*SET OF TASKS:*
1. Return the passage from the news item on the β-Ga₂O₃ amino acid sensing paper, starting with "This work was" and going on through "(Grant No. 2022KJ223).", word for word.
2. In the news item on the β-Ga₂O₃ amino acid sensing paper, which journal published the paper?
3. Extend the news item on the β-Ga₂O₃ amino acid sensing paper with a few more sentences that follow on from its last line.

【Domestic Papers】Transition-Rule Defined Polarization Detection of β-Ga₂O₃ for Wavelength-Dependent Sensing of Amino Acid

      Researchers from Songshan Lake Materials Laboratory and Shandong University of Technology have published a paper titled "Transition-Rule Defined Polarization Detection of β-Ga₂O₃ for Wavelength-Dependent Sensing of Amino Acid" in Laser & Photonics Reviews.

Project Support

      This work was supported by the National Natural Science Foundation of China (Grant Nos. 12174275, 62174113, 12204471, and 12474073) and the Youth Innovation Team of Colleges and Universities in Shandong Province (Grant No. 2022KJ223).

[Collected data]
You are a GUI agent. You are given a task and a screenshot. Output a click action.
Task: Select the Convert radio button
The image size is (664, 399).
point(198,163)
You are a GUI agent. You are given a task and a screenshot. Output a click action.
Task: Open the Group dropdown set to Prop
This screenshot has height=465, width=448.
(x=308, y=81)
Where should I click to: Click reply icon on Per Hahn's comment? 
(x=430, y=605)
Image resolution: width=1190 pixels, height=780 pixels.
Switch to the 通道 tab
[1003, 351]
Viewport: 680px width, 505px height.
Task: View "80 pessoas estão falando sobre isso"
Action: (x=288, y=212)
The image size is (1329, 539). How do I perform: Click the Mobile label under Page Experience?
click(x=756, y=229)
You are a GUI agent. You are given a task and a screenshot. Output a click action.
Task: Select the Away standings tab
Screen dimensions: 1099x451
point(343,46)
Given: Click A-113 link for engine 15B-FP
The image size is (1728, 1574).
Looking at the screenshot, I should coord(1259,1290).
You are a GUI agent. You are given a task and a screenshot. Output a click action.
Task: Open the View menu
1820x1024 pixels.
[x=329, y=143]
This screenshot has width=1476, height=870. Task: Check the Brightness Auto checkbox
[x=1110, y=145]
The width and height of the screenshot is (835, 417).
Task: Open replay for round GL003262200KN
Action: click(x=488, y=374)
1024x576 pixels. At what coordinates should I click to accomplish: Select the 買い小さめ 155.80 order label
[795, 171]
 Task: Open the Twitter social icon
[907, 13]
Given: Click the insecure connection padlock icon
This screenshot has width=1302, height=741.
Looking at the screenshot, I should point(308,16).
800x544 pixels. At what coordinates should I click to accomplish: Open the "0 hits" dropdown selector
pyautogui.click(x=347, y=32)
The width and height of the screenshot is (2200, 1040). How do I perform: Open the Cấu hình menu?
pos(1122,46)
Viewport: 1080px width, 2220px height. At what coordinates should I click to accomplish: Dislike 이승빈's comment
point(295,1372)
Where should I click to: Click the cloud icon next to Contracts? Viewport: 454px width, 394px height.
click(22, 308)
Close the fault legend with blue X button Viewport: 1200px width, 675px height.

*RESULTS BY TASK:*
1.
This work was supported by the National Natural Science Foundation of China (Grant Nos. 12174275, 62174113, 12204471, and 12474073) and the Youth Innovation Team of Colleges and Universities in Shandong Province (Grant No. 2022KJ223).

2. Laser & Photonics Reviews

3.
Background

      Polarization photodetectors (PPDs) have extensive applications in medical imaging, optical communication stress imaging and defogging imaging since the polarization state carries the information of surface roughness, texture pattern, and physical and chemical properties which are unattainable in conventional intensity-based PDs. Furthermore, the integration of PPDs with light-triggered color-switching materials and humidity-responsive spin-state materials could enable multi-modal optical sensing systems for secure communication and adaptive environmental monitoring. Integration with wire grids has achieved great success in visible infrared and Terahertz bands, where polarization cameras are now commercially available globally. However, the development of wire-grid deep-ultraviolet (DUV) PPDs is encountering tremendous obstacles due to the difficulties in preparing high-density nanoscale wire grids on a large scale. It is well known that the wire-grid period must be less than the incident wavelength to ensure a high extinction ratio according to the effective medium theory. β-Ga₂O₃ has received significant research attention due to its ultrawide bandgap, high photoresponsivity (R), and anisotropic optical properties in this special band. Compared to integrating metal-grid structure with periods of 100 and 167 nm using a sophisticated focused ion beam process, utilization of the low-symmetric nature of β-Ga₂O₃ would be more appealing for the advance of DUV PPDs.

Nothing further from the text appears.